### ページ ###
更新日:2023年03月20日 10:44
仕事

「私が死んだら辞められますか?」と電話が…退職代行のリアルな現場

横行する非弁業者のトラブル

東京風景 世の中に労働問題で心をすり減らす人はよほど多いのだろう。現在、退職代行サービスは注目されており、扱う業者も急増している。ところが、そのなかで見逃せない問題も起きている。  実は、弁護士以外が報酬を目的に会社と条件面などの交渉をすることは弁護士法72条違反の「非弁行為」に当たり、禁止されている。にも関わらず、退職代行を請け負う業者が多いのだ。 「弁護士以外の代行業者ができることは、『辞めたい』という意思を代わりに伝言するだけ。退職届けを代理で提出することはできません。また退職後のトラブルや訴訟、有給、未払いの残業代について交渉ができるのも弁護士資格がないといけない。  非弁の業者に依頼した結果、トラブルに発展する事例も後を立ちません。法律に詳しくないのだから、そもそも相手側に弁護士がでてきたらこてんぱんにやられるでしょうね。退職代行を依頼するときにここを間違えると、エライ目に遭います。  たとえば、先日、ある退職代行業者に依頼した方から相談がありました。依頼して手続きを任せていたら、会社から『損害賠償請求する!』と言われたというんです。驚いた依頼者が頼んでいた退職代行業者に相談したら、あっけらかんと『顧問弁護士に聞いてみたら、このケースでは損害賠償請求受けても仕方がないとのことでした』と回答があった。事前にきちんと対策していれば、避けられる事態なのに……法律の表面的な規定は知っていても、法律トラブルの実態を知らないから、こんなことになる。辞める意思を依頼者に代わって伝えるだけでなく、辞めたあとまで依頼者を守る、これが退職代行の役割なんです」
### 提供データ ###
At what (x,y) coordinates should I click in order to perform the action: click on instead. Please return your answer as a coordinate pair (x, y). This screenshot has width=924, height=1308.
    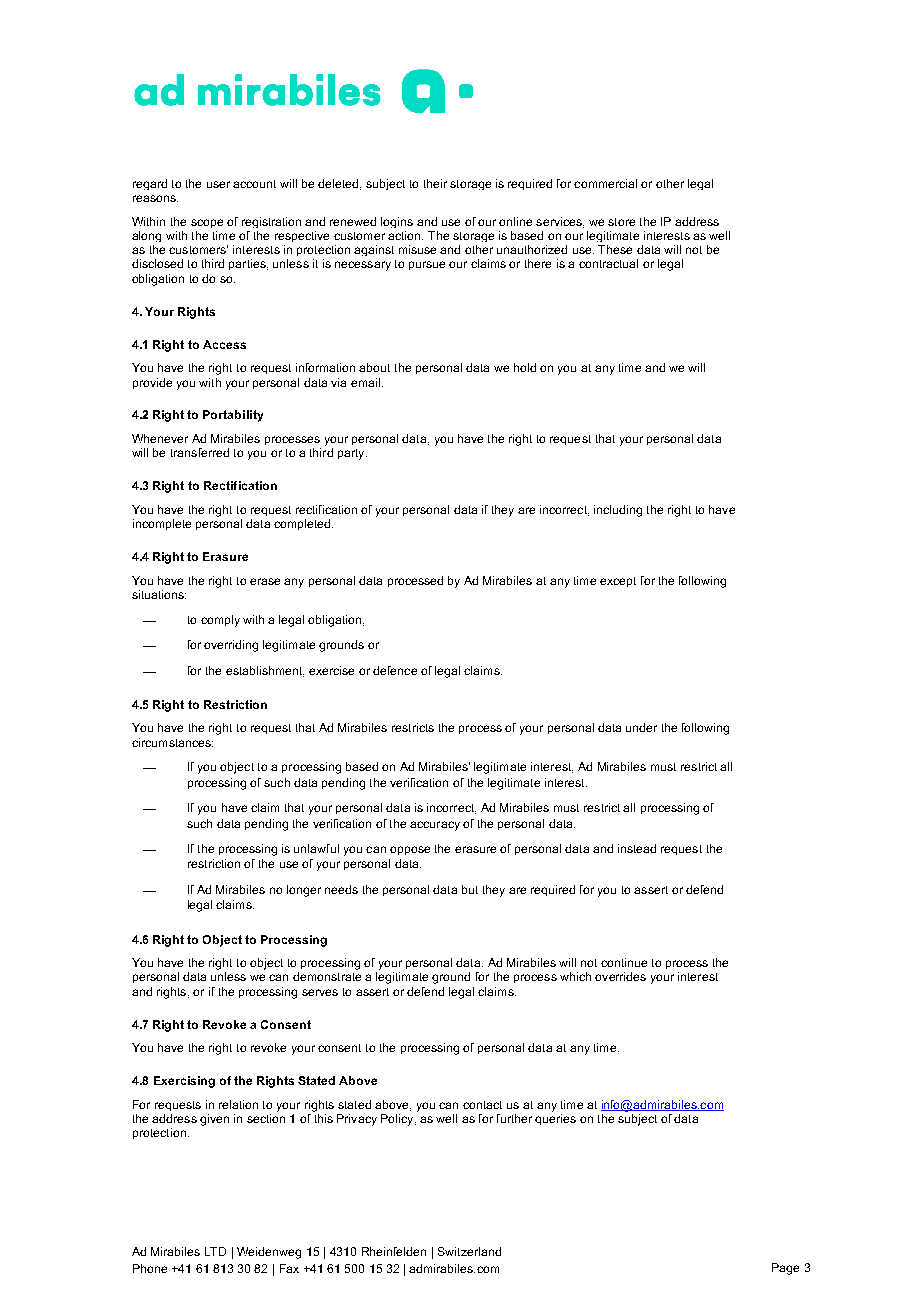
    Looking at the image, I should click on (637, 848).
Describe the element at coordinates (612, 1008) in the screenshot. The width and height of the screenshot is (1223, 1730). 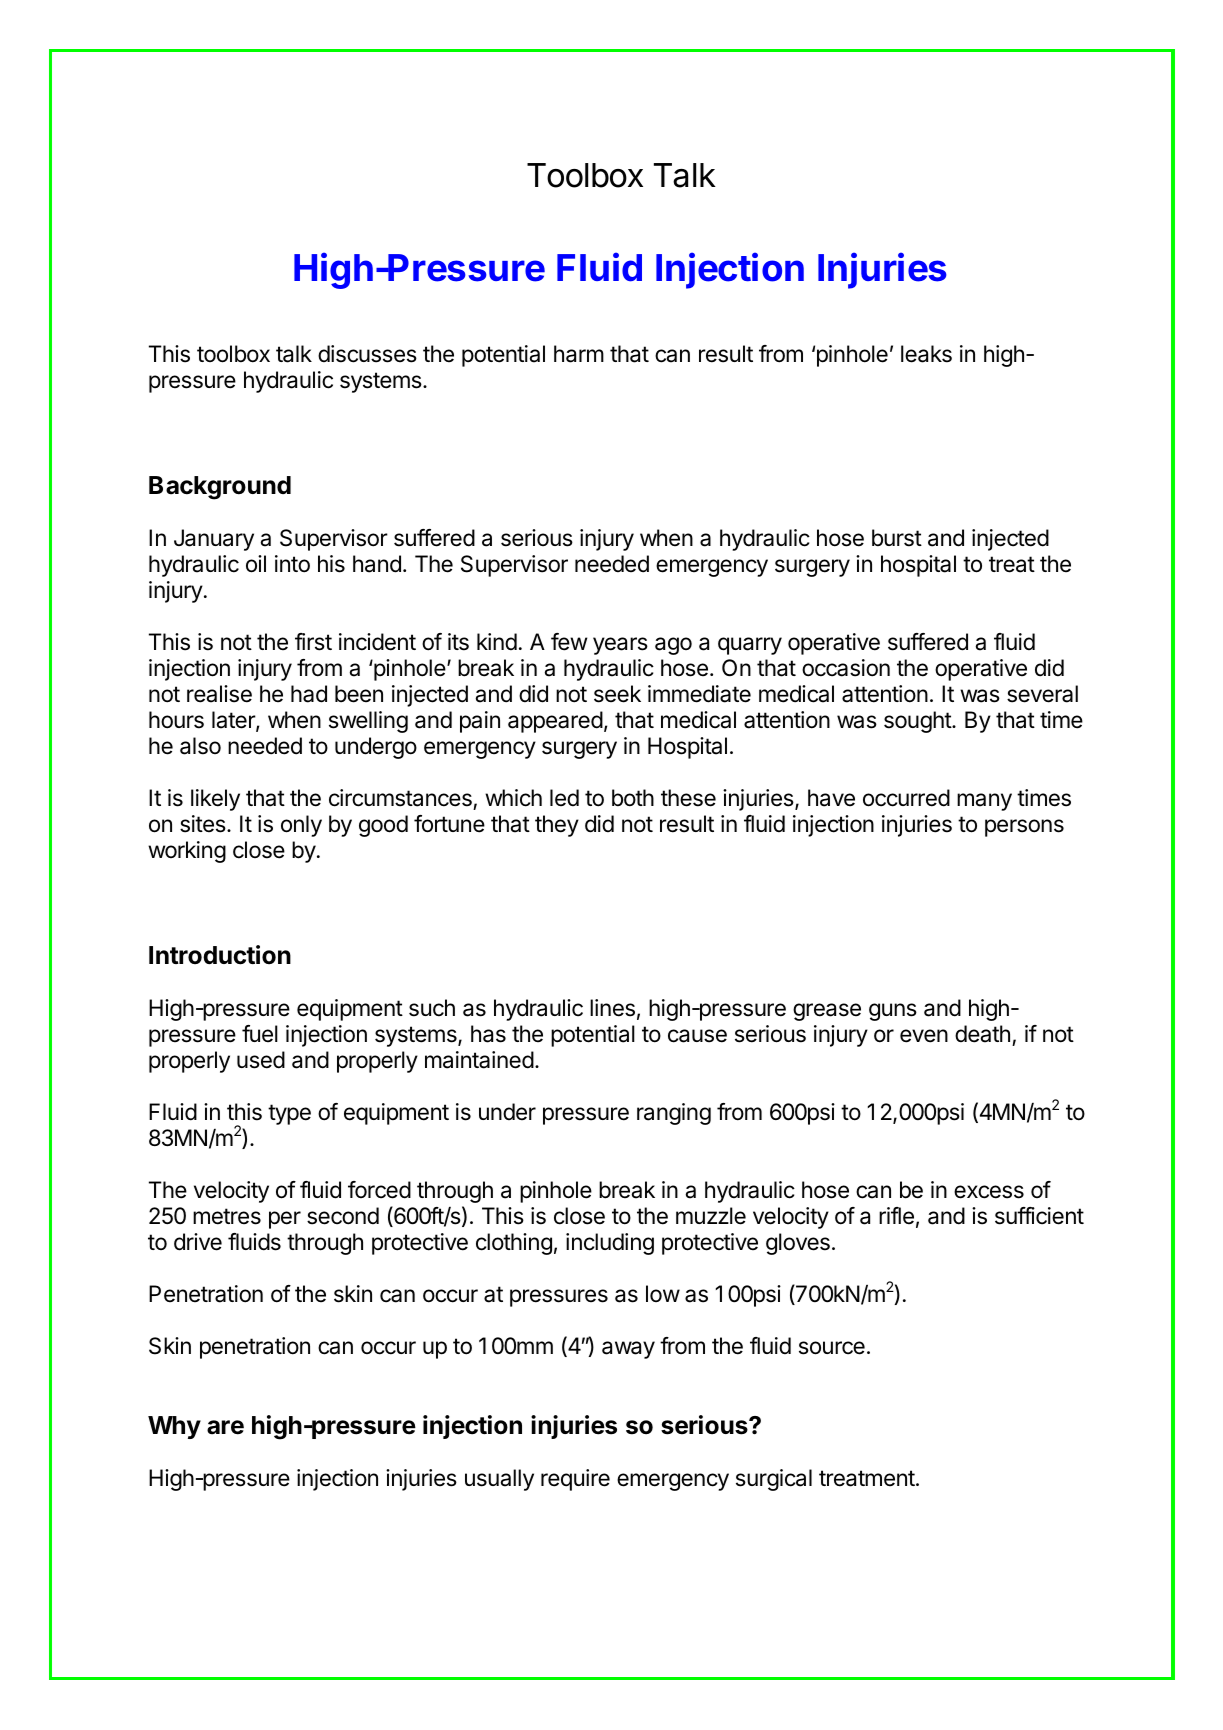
###
## 課題
退職代行の記事をもとに、次の問いにそれぞれ答えてください。
(a) 弁護士以外が報酬を目的に会社と条件面などの交渉をすることは、何に違反する行為に当たるか。
(b) 弁護士以外の代行業者ができることは何だけだと述べられているか。
(c) 相談の事例で、依頼者は会社から何と言われたか。

## 課題への解答
(a) 弁護士法72条に違反する「非弁行為」に当たります。
(b) 「辞めたい」という意思を代わりに伝言することだけです。
(c) 『損害賠償請求する!』と言われました。